↓↓↓

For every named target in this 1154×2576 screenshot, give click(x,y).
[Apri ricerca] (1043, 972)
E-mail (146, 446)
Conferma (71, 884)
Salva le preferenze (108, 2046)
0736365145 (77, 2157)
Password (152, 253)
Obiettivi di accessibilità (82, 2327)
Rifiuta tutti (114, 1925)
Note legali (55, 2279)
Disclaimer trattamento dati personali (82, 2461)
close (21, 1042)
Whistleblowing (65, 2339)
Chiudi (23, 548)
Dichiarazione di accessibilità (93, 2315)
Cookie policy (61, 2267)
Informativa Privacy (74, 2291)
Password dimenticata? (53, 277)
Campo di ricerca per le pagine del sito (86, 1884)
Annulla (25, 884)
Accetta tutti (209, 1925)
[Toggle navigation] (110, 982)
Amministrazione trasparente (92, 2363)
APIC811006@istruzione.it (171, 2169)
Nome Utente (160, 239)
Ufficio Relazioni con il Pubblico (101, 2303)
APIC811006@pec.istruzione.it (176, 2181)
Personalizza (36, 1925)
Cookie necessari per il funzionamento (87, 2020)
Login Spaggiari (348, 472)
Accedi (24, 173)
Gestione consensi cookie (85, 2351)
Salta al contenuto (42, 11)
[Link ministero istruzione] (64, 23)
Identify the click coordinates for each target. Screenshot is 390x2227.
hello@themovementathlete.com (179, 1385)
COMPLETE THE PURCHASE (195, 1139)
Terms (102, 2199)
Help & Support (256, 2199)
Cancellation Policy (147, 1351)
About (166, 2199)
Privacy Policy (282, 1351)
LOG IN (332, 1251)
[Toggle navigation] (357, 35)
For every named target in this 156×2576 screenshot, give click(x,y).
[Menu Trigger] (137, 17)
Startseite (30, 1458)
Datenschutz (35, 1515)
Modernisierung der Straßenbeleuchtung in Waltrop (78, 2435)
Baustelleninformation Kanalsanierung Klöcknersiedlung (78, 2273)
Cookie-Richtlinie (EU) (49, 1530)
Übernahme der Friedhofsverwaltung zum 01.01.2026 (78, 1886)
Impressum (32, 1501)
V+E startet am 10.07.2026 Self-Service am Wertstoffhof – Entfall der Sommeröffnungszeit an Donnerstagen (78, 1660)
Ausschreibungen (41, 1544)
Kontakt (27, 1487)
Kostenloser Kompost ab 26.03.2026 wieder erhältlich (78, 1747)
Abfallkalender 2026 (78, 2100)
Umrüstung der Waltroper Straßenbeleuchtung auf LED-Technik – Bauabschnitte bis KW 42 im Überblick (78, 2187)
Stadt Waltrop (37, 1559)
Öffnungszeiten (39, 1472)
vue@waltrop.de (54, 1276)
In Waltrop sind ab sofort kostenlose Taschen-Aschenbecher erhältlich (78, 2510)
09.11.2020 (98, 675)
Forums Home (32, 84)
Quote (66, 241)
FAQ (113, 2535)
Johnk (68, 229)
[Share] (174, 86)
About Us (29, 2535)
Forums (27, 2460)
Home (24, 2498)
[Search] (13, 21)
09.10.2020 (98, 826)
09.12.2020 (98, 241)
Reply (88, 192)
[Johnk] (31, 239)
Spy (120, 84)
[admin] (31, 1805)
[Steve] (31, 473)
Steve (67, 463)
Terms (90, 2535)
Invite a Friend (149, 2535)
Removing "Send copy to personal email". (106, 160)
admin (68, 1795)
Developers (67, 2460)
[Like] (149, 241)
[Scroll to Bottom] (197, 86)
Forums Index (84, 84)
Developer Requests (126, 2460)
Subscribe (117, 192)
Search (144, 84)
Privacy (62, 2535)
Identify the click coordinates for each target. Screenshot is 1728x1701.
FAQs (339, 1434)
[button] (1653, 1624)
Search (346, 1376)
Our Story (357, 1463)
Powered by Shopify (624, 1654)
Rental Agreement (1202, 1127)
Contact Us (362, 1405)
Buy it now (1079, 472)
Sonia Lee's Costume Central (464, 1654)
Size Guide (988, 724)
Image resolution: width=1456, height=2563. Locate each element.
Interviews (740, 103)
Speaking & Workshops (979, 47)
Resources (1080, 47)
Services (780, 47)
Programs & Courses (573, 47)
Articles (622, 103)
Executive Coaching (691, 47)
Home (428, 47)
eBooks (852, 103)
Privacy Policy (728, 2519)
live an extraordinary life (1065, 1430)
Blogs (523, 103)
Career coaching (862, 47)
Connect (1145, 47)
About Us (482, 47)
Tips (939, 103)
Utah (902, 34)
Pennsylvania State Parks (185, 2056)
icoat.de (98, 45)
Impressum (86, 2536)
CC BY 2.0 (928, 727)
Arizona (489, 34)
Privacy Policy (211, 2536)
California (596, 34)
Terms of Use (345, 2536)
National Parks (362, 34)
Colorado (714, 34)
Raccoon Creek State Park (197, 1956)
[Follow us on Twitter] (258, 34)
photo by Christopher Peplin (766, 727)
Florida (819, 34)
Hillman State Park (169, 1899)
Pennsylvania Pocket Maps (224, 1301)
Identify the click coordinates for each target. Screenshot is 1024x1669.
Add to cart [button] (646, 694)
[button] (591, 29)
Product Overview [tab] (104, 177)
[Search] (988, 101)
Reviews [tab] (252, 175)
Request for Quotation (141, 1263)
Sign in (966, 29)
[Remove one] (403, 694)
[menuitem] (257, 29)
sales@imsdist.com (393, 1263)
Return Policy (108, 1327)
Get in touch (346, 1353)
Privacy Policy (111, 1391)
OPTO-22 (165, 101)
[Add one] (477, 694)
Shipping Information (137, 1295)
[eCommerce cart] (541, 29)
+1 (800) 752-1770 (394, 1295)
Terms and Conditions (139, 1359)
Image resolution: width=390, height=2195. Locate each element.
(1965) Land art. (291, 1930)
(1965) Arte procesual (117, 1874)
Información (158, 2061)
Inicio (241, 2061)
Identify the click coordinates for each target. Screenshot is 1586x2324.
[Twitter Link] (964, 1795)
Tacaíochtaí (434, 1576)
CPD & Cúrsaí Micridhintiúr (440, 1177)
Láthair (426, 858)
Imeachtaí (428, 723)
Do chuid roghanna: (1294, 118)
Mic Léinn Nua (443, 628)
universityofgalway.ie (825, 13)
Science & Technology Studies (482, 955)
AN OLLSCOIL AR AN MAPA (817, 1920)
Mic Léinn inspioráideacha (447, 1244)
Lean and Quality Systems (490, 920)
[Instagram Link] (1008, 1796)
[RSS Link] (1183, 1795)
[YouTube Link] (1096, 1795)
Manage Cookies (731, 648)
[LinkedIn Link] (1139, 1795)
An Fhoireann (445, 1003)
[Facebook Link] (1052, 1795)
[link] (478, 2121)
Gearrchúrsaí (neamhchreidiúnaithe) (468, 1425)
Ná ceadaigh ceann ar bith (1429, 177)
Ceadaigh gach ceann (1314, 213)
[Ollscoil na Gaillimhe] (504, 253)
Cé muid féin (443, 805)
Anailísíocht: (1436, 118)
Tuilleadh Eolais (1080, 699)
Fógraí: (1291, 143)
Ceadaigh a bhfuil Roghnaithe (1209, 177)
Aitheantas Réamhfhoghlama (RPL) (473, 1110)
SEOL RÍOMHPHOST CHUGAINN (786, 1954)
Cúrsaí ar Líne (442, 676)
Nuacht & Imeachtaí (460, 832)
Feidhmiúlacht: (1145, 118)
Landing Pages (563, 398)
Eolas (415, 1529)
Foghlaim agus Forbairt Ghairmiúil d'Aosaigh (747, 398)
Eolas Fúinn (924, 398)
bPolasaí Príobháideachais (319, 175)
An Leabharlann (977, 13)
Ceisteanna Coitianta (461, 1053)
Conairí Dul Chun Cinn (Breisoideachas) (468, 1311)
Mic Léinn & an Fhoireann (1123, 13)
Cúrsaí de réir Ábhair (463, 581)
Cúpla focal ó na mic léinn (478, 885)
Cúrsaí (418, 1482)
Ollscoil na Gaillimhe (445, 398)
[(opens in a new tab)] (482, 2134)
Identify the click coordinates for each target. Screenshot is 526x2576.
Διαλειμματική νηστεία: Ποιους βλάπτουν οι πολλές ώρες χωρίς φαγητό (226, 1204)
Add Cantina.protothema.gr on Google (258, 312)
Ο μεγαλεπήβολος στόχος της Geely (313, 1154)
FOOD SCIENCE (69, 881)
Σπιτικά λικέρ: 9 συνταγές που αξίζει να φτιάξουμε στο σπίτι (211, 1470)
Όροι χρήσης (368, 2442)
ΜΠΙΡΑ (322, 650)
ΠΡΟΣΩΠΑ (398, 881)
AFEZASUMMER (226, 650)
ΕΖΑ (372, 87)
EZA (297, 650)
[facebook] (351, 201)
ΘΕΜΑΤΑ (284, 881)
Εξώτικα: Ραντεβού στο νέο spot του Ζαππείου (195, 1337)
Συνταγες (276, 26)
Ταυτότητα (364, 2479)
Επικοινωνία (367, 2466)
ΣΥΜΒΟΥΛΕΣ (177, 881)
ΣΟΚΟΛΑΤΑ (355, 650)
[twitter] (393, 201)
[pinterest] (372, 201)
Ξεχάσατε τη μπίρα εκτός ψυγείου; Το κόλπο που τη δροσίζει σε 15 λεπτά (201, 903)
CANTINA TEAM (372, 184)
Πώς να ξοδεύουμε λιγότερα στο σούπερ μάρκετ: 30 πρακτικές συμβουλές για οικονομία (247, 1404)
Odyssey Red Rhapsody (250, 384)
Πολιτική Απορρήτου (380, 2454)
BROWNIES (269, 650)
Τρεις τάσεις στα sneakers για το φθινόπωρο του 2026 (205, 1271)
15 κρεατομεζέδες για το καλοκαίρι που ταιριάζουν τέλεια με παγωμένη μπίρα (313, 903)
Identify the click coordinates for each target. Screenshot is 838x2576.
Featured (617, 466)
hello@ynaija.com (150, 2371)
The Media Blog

↑↑↑

Your answer should consist only of the lines above between the line holding "AN OLLSCOIL AR AN MAPA (817, 1920)" and the line holding "CANTINA TEAM (372, 184)", inclusive, each transcribed exactly.

AN OLLSCOIL AR AN MAPA (817, 1920)
Mic Léinn inspioráideacha (447, 1244)
Lean and Quality Systems (490, 920)
[Instagram Link] (1008, 1796)
[RSS Link] (1183, 1795)
[YouTube Link] (1096, 1795)
Manage Cookies (731, 648)
[LinkedIn Link] (1139, 1795)
An Fhoireann (445, 1003)
[Facebook Link] (1052, 1795)
[link] (478, 2121)
Gearrchúrsaí (neamhchreidiúnaithe) (468, 1425)
Ná ceadaigh ceann ar bith (1429, 177)
Ceadaigh gach ceann (1314, 213)
[Ollscoil na Gaillimhe] (504, 253)
Cé muid féin (443, 805)
Anailísíocht: (1436, 118)
Tuilleadh Eolais (1080, 699)
Fógraí: (1291, 143)
Ceadaigh a bhfuil Roghnaithe (1209, 177)
Aitheantas Réamhfhoghlama (RPL) (473, 1110)
SEOL RÍOMHPHOST CHUGAINN (786, 1954)
Cúrsaí ar Líne (442, 676)
Nuacht & Imeachtaí (460, 832)
Feidhmiúlacht: (1145, 118)
Landing Pages (563, 398)
Eolas (415, 1529)
Foghlaim agus Forbairt Ghairmiúil d'Aosaigh (747, 398)
Eolas Fúinn (924, 398)
bPolasaí Príobháideachais (319, 175)
An Leabharlann (977, 13)
Ceisteanna Coitianta (461, 1053)
Conairí Dul Chun Cinn (Breisoideachas) (468, 1311)
Mic Léinn & an Fhoireann (1123, 13)
Cúrsaí de réir Ábhair (463, 581)
Cúpla focal ó na mic léinn (478, 885)
Cúrsaí (418, 1482)
Ollscoil na Gaillimhe (445, 398)
[(opens in a new tab)] (482, 2134)
Identify the click coordinates for each target. Screenshot is 526x2576.
Διαλειμματική νηστεία: Ποιους βλάπτουν οι πολλές ώρες χωρίς φαγητό (226, 1204)
Add Cantina.protothema.gr on Google (258, 312)
Ο μεγαλεπήβολος στόχος της Geely (313, 1154)
FOOD SCIENCE (69, 881)
Σπιτικά λικέρ: 9 συνταγές που αξίζει να φτιάξουμε στο σπίτι (211, 1470)
Όροι χρήσης (368, 2442)
ΜΠΙΡΑ (322, 650)
ΠΡΟΣΩΠΑ (398, 881)
AFEZASUMMER (226, 650)
ΕΖΑ (372, 87)
EZA (297, 650)
[facebook] (351, 201)
ΘΕΜΑΤΑ (284, 881)
Εξώτικα: Ραντεβού στο νέο spot του Ζαππείου (195, 1337)
Συνταγες (276, 26)
Ταυτότητα (364, 2479)
Επικοινωνία (367, 2466)
ΣΥΜΒΟΥΛΕΣ (177, 881)
ΣΟΚΟΛΑΤΑ (355, 650)
[twitter] (393, 201)
[pinterest] (372, 201)
Ξεχάσατε τη μπίρα εκτός ψυγείου; Το κόλπο που τη δροσίζει σε 15 λεπτά (201, 903)
CANTINA TEAM (372, 184)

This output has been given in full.